● Supplied data:
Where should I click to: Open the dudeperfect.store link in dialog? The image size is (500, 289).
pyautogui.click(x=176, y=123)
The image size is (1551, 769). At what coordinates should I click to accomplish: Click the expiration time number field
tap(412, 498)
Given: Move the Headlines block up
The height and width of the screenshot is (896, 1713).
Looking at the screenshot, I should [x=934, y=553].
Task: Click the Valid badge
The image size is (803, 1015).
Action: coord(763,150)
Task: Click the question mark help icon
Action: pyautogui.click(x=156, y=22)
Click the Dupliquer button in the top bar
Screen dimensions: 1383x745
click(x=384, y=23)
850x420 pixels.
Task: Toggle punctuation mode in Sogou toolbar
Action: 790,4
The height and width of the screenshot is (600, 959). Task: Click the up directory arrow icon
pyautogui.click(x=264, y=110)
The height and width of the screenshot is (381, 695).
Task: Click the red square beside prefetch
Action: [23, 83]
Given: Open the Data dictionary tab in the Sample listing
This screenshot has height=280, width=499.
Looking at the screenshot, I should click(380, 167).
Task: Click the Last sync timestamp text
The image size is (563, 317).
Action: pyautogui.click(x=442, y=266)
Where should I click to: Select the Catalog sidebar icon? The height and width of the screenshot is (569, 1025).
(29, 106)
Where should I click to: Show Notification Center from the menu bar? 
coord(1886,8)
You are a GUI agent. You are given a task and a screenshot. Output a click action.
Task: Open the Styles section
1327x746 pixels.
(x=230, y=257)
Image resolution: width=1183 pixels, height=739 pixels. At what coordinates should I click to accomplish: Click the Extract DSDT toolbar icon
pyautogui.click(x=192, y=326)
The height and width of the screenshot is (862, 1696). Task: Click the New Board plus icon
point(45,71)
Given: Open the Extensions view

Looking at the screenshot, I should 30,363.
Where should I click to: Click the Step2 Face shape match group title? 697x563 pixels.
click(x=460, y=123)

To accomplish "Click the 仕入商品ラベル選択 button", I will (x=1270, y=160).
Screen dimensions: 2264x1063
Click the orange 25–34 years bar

● What you will do: Only the lines from the one with "Given: Open the Extensions view" through the end of the records above are to be copied, exactly as written.

● Answer for the task:
Given: Open the Extensions view

Looking at the screenshot, I should 30,363.
Where should I click to: Click the Step2 Face shape match group title? 697x563 pixels.
click(x=460, y=123)

To accomplish "Click the 仕入商品ラベル選択 button", I will (x=1270, y=160).
Screen dimensions: 2264x1063
Click the orange 25–34 years bar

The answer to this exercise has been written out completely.